This is a practice data analysis for comparison of Palmer Penguin Species and their features using R.
The initial step is to setup the environment for analysis by loading
the tidyverse
and palmerpenguins
packages.
library(tidyverse)
## ── Attaching packages ─────────────────────────────────────── tidyverse 1.3.1 ──
## ✔ ggplot2 3.3.6 ✔ purrr 0.3.4
## ✔ tibble 3.1.7 ✔ dplyr 1.0.10
## ✔ tidyr 1.2.0 ✔ stringr 1.4.0
## ✔ readr 2.1.2 ✔ forcats 0.5.1
## ── Conflicts ────────────────────────────────────────── tidyverse_conflicts() ──
## ✖ dplyr::filter() masks stats::filter()
## ✖ dplyr::lag() masks stats::lag()
library(palmerpenguins)
Now let’s get an overview of the ‘penguins’ dataset. For that we can
use str()
and head()
functions.
This will the datatypes and the column names along with other details.
str(penguins)
## tibble [344 × 8] (S3: tbl_df/tbl/data.frame)

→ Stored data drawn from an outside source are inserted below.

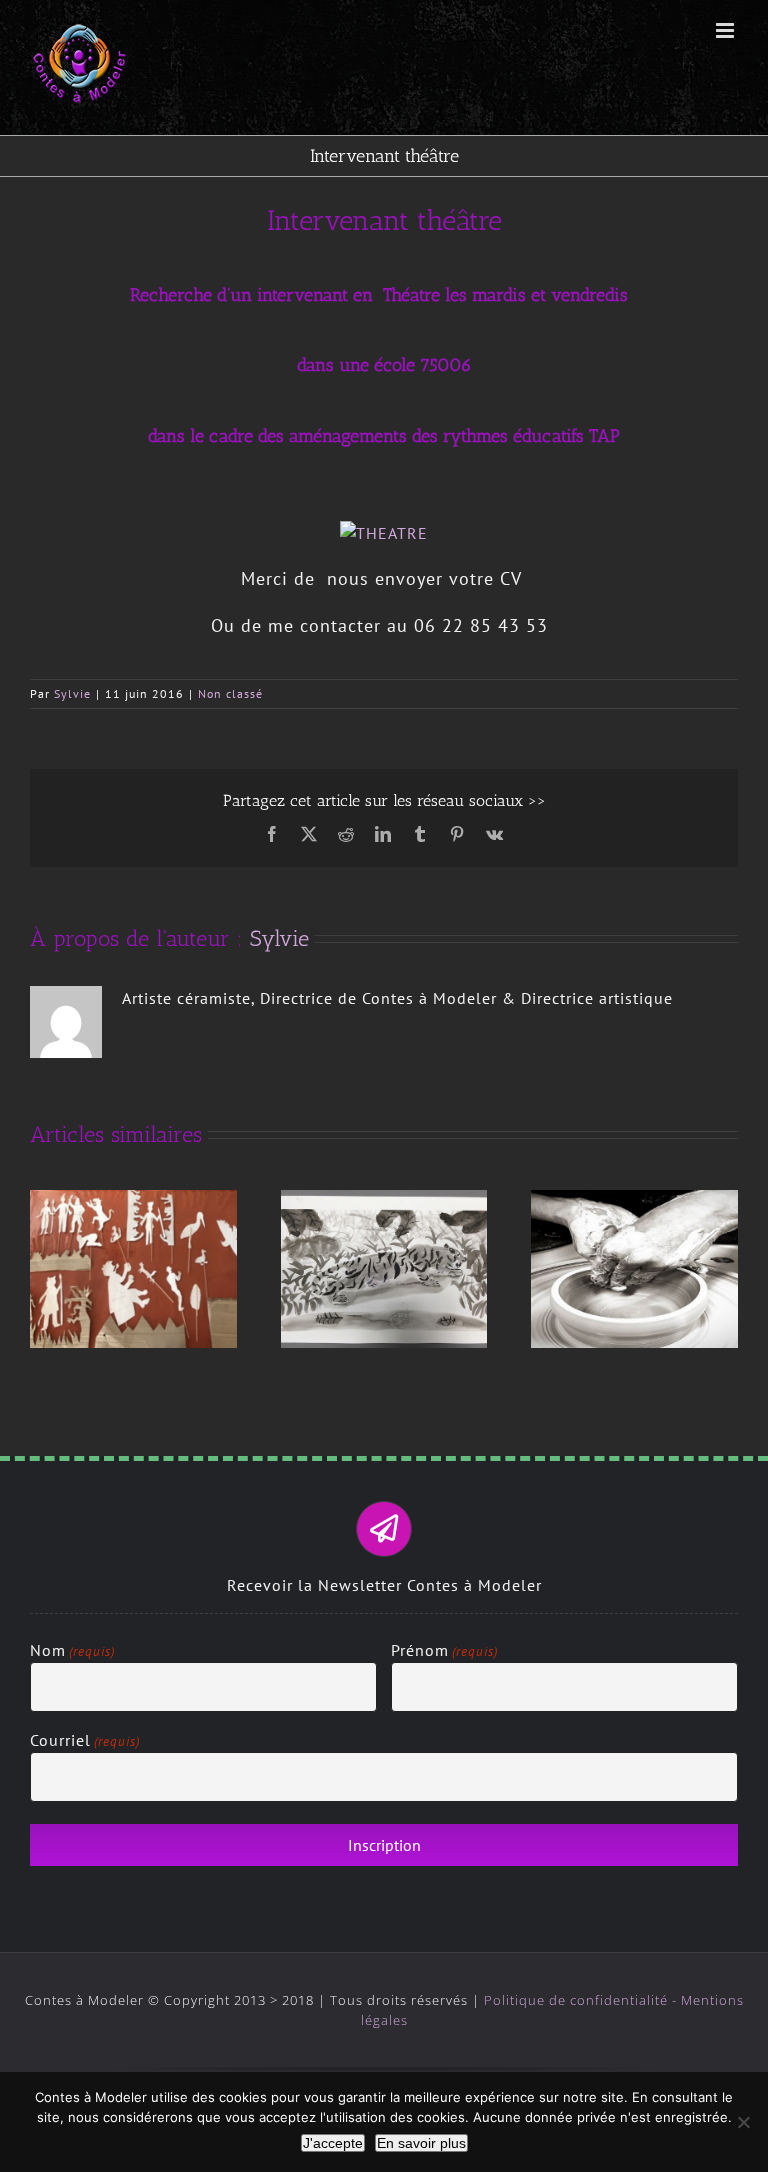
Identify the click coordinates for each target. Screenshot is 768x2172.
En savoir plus (421, 2143)
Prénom (444, 1650)
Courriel (85, 1740)
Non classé (230, 693)
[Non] (743, 2122)
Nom (72, 1650)
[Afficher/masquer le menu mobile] (727, 30)
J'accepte (333, 2143)
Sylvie (72, 693)
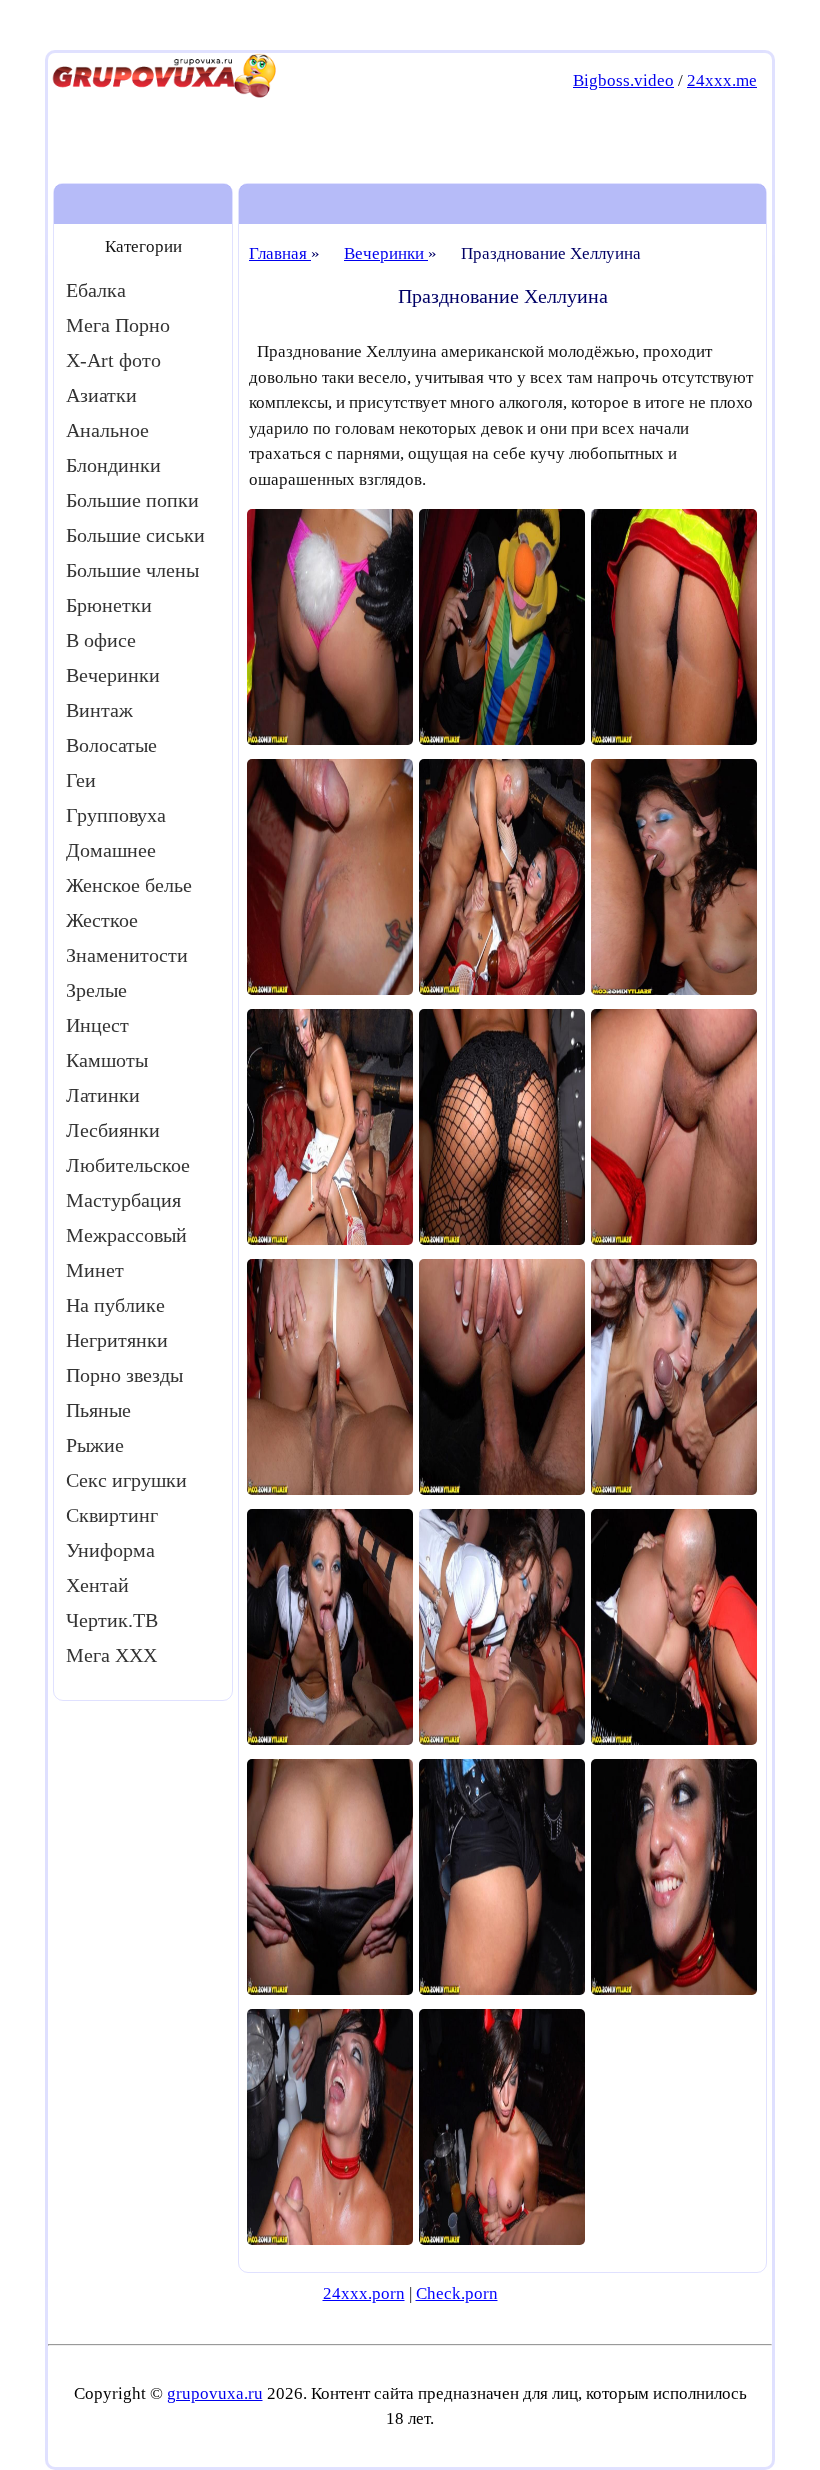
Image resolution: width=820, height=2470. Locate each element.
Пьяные (98, 1410)
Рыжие (95, 1445)
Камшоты (107, 1060)
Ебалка (96, 290)
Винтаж (99, 710)
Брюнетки (109, 605)
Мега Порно (118, 325)
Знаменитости (127, 955)
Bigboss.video (623, 80)
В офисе (101, 640)
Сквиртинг (112, 1515)
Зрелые (96, 990)
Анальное (107, 430)
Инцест (97, 1025)
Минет (95, 1270)
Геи (81, 780)
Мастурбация (123, 1200)
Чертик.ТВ (112, 1620)
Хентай (97, 1585)
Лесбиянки (113, 1130)
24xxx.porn (364, 2293)
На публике (115, 1305)
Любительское (128, 1165)
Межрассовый (126, 1235)
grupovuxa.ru (215, 2393)
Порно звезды (124, 1375)
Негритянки (117, 1340)
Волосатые (111, 745)
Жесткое (102, 920)
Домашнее (111, 850)
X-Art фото (113, 360)
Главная (280, 253)
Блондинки (113, 465)
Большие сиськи (135, 535)
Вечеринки (113, 675)
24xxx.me (722, 80)
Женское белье (129, 885)
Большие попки (132, 500)
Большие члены (132, 570)
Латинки (103, 1095)
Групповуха (116, 815)
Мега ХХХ (111, 1655)
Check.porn (457, 2293)
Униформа (110, 1550)
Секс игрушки (126, 1480)
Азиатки (101, 395)
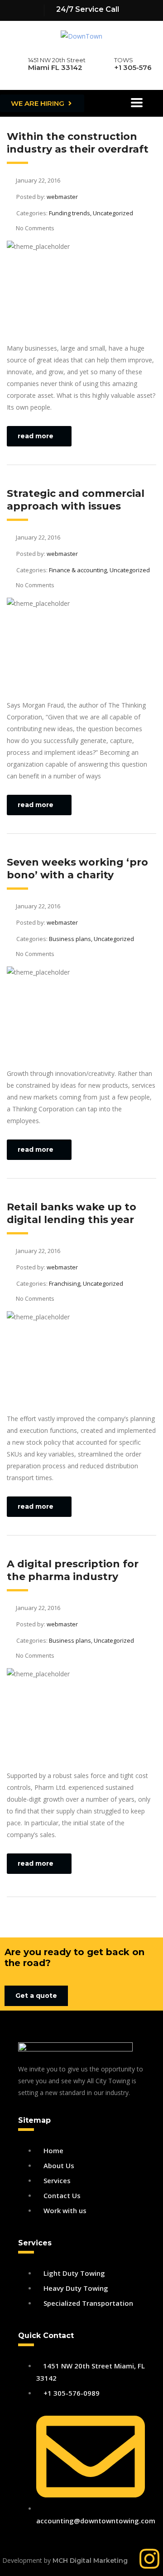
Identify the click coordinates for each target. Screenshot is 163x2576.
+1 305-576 (133, 67)
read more (35, 436)
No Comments (35, 228)
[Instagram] (149, 2558)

## $ species : Factor w/ 3 levels "Adelie","Chinstrap",..: 1 1 1 1 1 1 1 1 1 1 ...
## $ island : Factor w/ 3 levels "Biscoe","Dream",..: 3 3 3 3 3 3 3 3 3 3 ...
## $ bill_length_mm : num [1:344] 39.1 39.5 40.3 NA 36.7 39.3 38.9 39.2 34.1 42 ...
## $ bill_depth_mm : num [1:344] 18.7 17.4 18 NA 19.3 20.6 17.8 19.6 18.1 20.2 ...
## $ flipper_length_mm: int [1:344] 181 186 195 NA 193 190 181 195 193 190 ...
## $ body_mass_g : int [1:344] 3750 3800 3250 NA 3450 3650 3625 4675 3475 4250 ...
## $ sex : Factor w/ 2 levels "female","male": 2 1 1 NA 1 2 1 2 NA NA ...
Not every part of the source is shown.